GOALS:
a. Can you reproduce the Pandas UDF pull request thread word for word, starting at "[SPARK-27163][PYTHON] Cleanup and" and ending at "batches through ArrowStreamSerializer."?
b. Answer these questions from the Pandas UDF pull request thread:
(i) Which class does ArrowStreamPandasSerializer now inherit from?
(ii) With which pyarrow version were tests run?
(iii) When a nested struct created in pyarrow is converted to pandas, what does the struct column become?
c. Which usernames appear after an @ sign in the Pandas UDF pull request thread? List each one once.

EXCERPT TO READ:
'''

[SPARK-27163][PYTHON] Cleanup and consolidate Pandas UDF functionality #24095

BryanCutler · 2019-03-14T17:10:55Z

What changes were proposed in this pull request?

This change is a cleanup and consolidation of 3 areas related to Pandas UDFs:

ArrowStreamPandasSerializer now inherits from ArrowStreamSerializer and uses the base class dump_stream, load_stream to create Arrow reader/writer and send Arrow record batches. ArrowStreamPandasSerializer makes the conversions to/from Pandas and converts to Arrow record batch iterators. This change removed duplicated creation of Arrow readers/writers.
createDataFrame with Arrow now uses ArrowStreamPandasSerializer instead of doing its own conversions from Pandas to Arrow and sending record batches through ArrowStreamSerializer.
Grouped Map UDFs now reuse existing logic in ArrowStreamPandasSerializer to send Pandas DataFrame results as a StructType instead of separating each column from the DataFrame. This makes the code a little more consistent with the Python worker, but does require that the returned StructType column is flattened out in FlatMapGroupsInPandasExec in Scala.

How was this patch tested?

Existing tests and ran tests with pyarrow 0.12.0

BryanCutler · 2019-03-14T17:16:01Z

I think (1) and (2) from above are pretty straightforward. With (3) I think it makes the Python worker a bit better now that StructType can be returned from a scalar udf, but it does require the struct to be flattened out in Scala, so I don't feel too strongly about pushing this in. Please take a look @HyukjinKwon @ueshin @icexelloss and let me know what you think, thanks!

BryanCutler · 2019-03-14T17:17:58Z

sql/core/src/main/scala/org/apache/spark/sql/execution/python/FlatMapGroupsInPandasExec.scala

+        // Grouped Map UDF returns a StructType column in ColumnarBatch, select the children here
+        // TODO: ColumnVector getChild is protected, so use ArrowColumnVector which is public
+        val structVector = batch.column(0).asInstanceOf[ArrowColumnVector]
+        val outputVectors = output.indices.map(structVector.getChild(_).asInstanceOf[ColumnVector])


There might be a better way to do this, or at least make getChild public in ColumnVector to avoid the casting here. wdyt @ueshin ?

I think the logic itself is fine. But doesn't this mean we cannot support nested structs in grouped map Pandas UDFs?

Another concern is tho .. I think all of Arrow implementations (including SparkR ones) dont modify the batch's outputs but use the batch as are.

Since ColumnVector is a very public interface compared to ArrowColumnVector now, I'm not sure we should make it public.

I think it's fine to modify the batch's outputs here, but we need to think about the previous concern from @HyukjinKwon. WDYT about that @BryanCutler ?

I think the logic itself is fine. But doesn't this mean we cannot support nested structs in grouped map Pandas UDFs?

Nested structs were never supported in grouped map UDFs (I verified with code prior to #23900). Part of the reason for this is there is no explicit logical type for a struct in a Pandas DataFrame. When creating a nested struct in pyarrow, then converting to pandas, the struct column gets converted to a column of dictionaries, which Spark could handle but brings some other complications. So this cleanup should keep the functionality the same.

'''

Records from a data collection:
'''

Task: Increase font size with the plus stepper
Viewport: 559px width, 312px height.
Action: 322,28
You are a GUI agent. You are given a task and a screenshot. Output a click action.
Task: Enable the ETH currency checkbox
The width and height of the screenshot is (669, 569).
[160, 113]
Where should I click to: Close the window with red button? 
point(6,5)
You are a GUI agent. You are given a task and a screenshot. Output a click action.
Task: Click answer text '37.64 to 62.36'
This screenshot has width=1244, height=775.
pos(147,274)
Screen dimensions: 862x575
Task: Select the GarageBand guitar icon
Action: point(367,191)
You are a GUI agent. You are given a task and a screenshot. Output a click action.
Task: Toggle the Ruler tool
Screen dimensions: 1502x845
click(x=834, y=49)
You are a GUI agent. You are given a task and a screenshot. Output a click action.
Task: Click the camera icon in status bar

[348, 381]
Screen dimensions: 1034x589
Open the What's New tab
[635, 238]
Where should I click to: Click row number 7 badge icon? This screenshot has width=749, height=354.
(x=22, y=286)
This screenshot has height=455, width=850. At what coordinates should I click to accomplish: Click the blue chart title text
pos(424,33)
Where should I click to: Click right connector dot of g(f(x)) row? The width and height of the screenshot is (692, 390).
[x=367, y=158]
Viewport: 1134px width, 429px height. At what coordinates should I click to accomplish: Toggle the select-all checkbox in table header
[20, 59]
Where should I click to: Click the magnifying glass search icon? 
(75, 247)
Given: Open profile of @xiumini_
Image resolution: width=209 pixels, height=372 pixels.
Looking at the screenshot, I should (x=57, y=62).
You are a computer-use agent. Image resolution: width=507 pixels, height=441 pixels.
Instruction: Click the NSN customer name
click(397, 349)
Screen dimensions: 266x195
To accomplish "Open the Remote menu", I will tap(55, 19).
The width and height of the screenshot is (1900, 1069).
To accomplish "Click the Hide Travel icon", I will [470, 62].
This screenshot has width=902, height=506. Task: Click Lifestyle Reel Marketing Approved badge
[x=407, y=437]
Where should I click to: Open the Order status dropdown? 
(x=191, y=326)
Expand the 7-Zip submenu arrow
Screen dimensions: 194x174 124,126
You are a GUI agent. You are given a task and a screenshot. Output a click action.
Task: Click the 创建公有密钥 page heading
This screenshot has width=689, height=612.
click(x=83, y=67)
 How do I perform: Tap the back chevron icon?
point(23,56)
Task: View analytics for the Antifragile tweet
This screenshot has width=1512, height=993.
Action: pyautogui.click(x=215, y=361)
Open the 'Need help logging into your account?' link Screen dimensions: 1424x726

'''

PER-TASK OUTPUTS:
a.
[SPARK-27163][PYTHON] Cleanup and consolidate Pandas UDF functionality #24095

BryanCutler · 2019-03-14T17:10:55Z

What changes were proposed in this pull request?

This change is a cleanup and consolidation of 3 areas related to Pandas UDFs:

ArrowStreamPandasSerializer now inherits from ArrowStreamSerializer and uses the base class dump_stream, load_stream to create Arrow reader/writer and send Arrow record batches. ArrowStreamPandasSerializer makes the conversions to/from Pandas and converts to Arrow record batch iterators. This change removed duplicated creation of Arrow readers/writers.
createDataFrame with Arrow now uses ArrowStreamPandasSerializer instead of doing its own conversions from Pandas to Arrow and sending record batches through ArrowStreamSerializer.

b.
(i) ArrowStreamSerializer
(ii) pyarrow 0.12.0
(iii) A column of dictionaries

c.
HyukjinKwon
ueshin
icexelloss
BryanCutler